(The problem) Will you write out all of the data below line for line, changing nothing?

** begin **

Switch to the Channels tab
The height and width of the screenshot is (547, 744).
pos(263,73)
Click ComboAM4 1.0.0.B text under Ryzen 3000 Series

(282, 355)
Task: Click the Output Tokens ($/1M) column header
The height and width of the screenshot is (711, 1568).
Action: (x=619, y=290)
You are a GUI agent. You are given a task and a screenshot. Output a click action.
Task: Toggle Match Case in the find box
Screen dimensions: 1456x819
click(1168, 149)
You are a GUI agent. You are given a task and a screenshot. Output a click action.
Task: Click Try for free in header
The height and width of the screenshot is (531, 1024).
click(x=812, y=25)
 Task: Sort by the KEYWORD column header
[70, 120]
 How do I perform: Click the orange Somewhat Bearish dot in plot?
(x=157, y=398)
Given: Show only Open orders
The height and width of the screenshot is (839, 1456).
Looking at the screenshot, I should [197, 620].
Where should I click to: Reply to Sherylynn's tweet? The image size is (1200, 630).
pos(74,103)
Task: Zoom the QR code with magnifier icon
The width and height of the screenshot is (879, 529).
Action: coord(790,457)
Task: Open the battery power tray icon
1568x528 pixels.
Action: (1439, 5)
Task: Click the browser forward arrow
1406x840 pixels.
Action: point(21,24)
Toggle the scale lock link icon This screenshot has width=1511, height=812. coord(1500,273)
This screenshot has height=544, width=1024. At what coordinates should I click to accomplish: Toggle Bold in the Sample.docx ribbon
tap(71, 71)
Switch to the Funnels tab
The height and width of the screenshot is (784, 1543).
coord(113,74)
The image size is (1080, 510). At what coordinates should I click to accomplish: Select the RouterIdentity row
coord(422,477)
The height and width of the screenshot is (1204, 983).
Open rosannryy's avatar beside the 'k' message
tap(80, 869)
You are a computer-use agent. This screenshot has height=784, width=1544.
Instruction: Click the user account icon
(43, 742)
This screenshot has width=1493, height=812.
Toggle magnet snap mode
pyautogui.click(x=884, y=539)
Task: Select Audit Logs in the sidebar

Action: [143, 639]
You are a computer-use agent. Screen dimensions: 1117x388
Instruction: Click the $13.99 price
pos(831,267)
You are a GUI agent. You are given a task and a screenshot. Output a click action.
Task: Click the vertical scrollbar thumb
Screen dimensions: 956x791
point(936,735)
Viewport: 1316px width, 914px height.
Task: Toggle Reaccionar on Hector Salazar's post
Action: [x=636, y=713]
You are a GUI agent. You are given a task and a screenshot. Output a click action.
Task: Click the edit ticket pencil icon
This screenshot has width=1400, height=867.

** end **

(Exercise result)
Switch to the Channels tab
The height and width of the screenshot is (547, 744).
pos(263,73)
Click ComboAM4 1.0.0.B text under Ryzen 3000 Series

(282, 355)
Task: Click the Output Tokens ($/1M) column header
The height and width of the screenshot is (711, 1568).
Action: (x=619, y=290)
You are a GUI agent. You are given a task and a screenshot. Output a click action.
Task: Toggle Match Case in the find box
Screen dimensions: 1456x819
click(1168, 149)
You are a GUI agent. You are given a task and a screenshot. Output a click action.
Task: Click Try for free in header
The height and width of the screenshot is (531, 1024).
click(x=812, y=25)
 Task: Sort by the KEYWORD column header
[70, 120]
 How do I perform: Click the orange Somewhat Bearish dot in plot?
(x=157, y=398)
Given: Show only Open orders
The height and width of the screenshot is (839, 1456).
Looking at the screenshot, I should [197, 620].
Where should I click to: Reply to Sherylynn's tweet? The image size is (1200, 630).
pos(74,103)
Task: Zoom the QR code with magnifier icon
The width and height of the screenshot is (879, 529).
Action: coord(790,457)
Task: Open the battery power tray icon
1568x528 pixels.
Action: (1439, 5)
Task: Click the browser forward arrow
1406x840 pixels.
Action: point(21,24)
Toggle the scale lock link icon This screenshot has width=1511, height=812. coord(1500,273)
This screenshot has height=544, width=1024. At what coordinates should I click to accomplish: Toggle Bold in the Sample.docx ribbon
tap(71, 71)
Switch to the Funnels tab
The height and width of the screenshot is (784, 1543).
coord(113,74)
The image size is (1080, 510). At what coordinates should I click to accomplish: Select the RouterIdentity row
coord(422,477)
The height and width of the screenshot is (1204, 983).
Open rosannryy's avatar beside the 'k' message
tap(80, 869)
You are a computer-use agent. This screenshot has height=784, width=1544.
Instruction: Click the user account icon
(43, 742)
This screenshot has width=1493, height=812.
Toggle magnet snap mode
pyautogui.click(x=884, y=539)
Task: Select Audit Logs in the sidebar

Action: [143, 639]
You are a computer-use agent. Screen dimensions: 1117x388
Instruction: Click the $13.99 price
pos(831,267)
You are a GUI agent. You are given a task and a screenshot. Output a click action.
Task: Click the vertical scrollbar thumb
Screen dimensions: 956x791
point(936,735)
Viewport: 1316px width, 914px height.
Task: Toggle Reaccionar on Hector Salazar's post
Action: [x=636, y=713]
You are a GUI agent. You are given a task and a screenshot. Output a click action.
Task: Click the edit ticket pencil icon
This screenshot has width=1400, height=867.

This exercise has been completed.